Keywords

1 Introduction

Rhythmic heartbeat is initiated by electrical impulses evoked at the sinoatrial node (SAN) that are then conducted to atrial muscle and converge to the atrioventricular node. After a brief delay, pacemaker-initiated action potentials (APs) rapidly pass down the conduction system network and finally spread into ventricular muscle (Fig. 39.1a). The SAN was first described more than a century ago [1], and its anatomical, physiological, and molecular characteristics have been thoroughly investigated [2]. While significant progress has been made in our understanding of the mechanism responsible for the differentiation and patterning of the distal conduction components, the developmental pathway of the SAN remains controversial (Fig. 39.1b).

Fig. 39.1
figure 1

(a) Diagram of the pacemaking and conduction system network consisting of distinct subcomponents. (b) Controversies in the developmental pathway of SAN pacemaker cells. The classic model assumes that this cell population differentiates from atrial myocytes. A current dogma suggests that SAN pacemaker cells arise from a part of the heart field mesoderm which remains as immature myocytes. These models are based on phenotypic similarities between embryonic myocytes and SAN cells in action potential shape and the expression of unique genes in common. The only way to reliably establish the origins of a cell type is to tag its antecedents. Our direct cell fate mapping studies have identified an origin and novel developmental pathway for SAN pacemaker cells (proposed model)

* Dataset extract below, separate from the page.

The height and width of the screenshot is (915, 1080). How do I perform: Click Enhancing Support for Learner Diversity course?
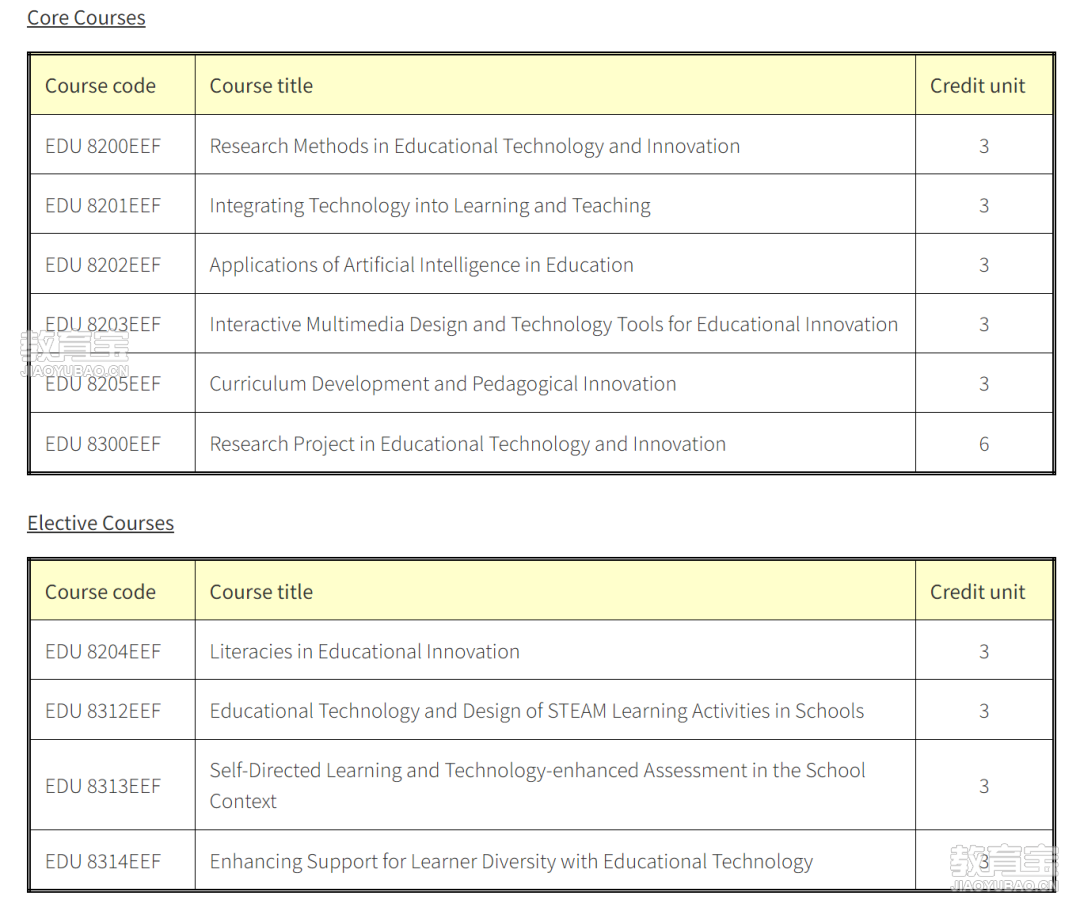point(511,862)
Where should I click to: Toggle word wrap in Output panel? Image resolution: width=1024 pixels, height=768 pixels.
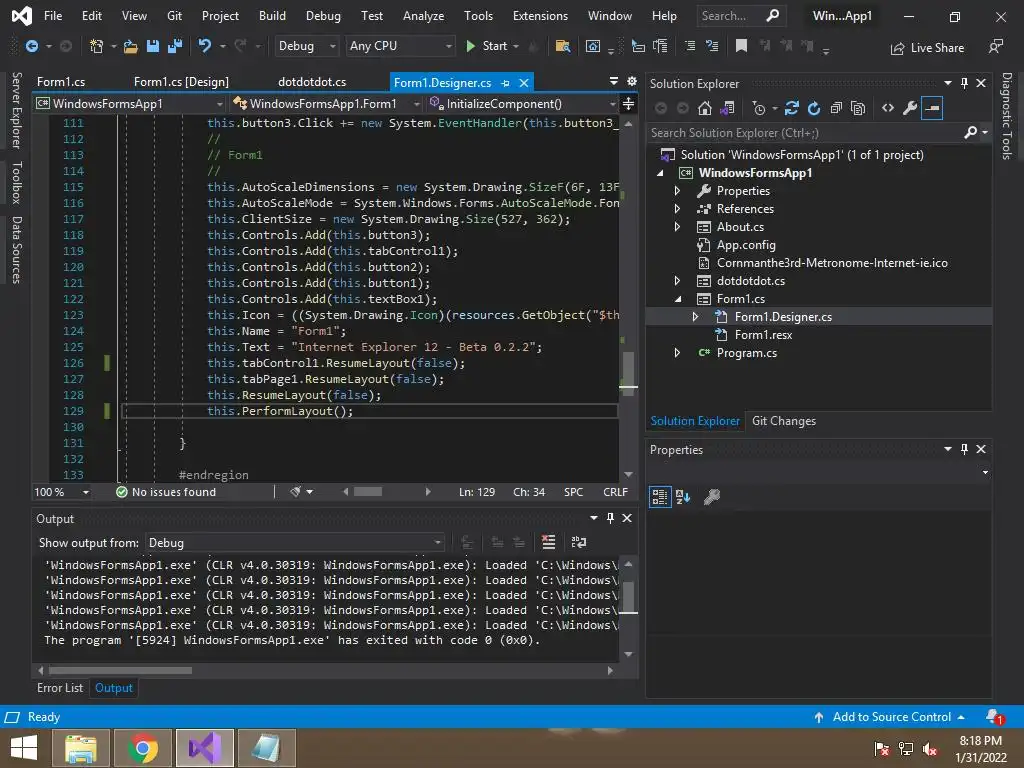coord(579,542)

The identification of the definitive origin of and inductive mechanisms that define SAN pacemaker cells (PCs) will be critical for systematic investigation of developmental mechanisms, such as cell fate specification and differentiation, of this specialized cell population essential for cardiac function. We have recently identified a novel role of Wnt signaling in promoting pacemaker cell induction and differentiation, which is completely contrary to its well-documented inhibitory role in heart field induction [3].

2 Pacemaking Site Transitions From Left To Right During Heart Looping

Classic studies in the chick embryo have shown that as soon as the primitive heart tube forms, myocytes in the posterior inflow tract become electrically active and predominantly evoke pacemaking impulses [4]. While this population has been a priori thought as the progenitor of the SAN pacemaker, no direct cell lineage-tracing study has tested this dogma. Therefore, we have revisited this critical issue. Consistent with previous studies, our optical mapping analysis has detected that the primitive heart tube evokes APs preferentially at the left inflow. Importantly, however, our fate mapping studies have revealed that cells of the left inflow later differentiate into AV junction myocytes rather than the right side pacing cells at the SA [5]. The above findings are consistent with a hypothesis that there are a successive series of pacemaker zones present in the early developing heart [6], indicating that the true origin of SAN pacemaker cells remains to be identified.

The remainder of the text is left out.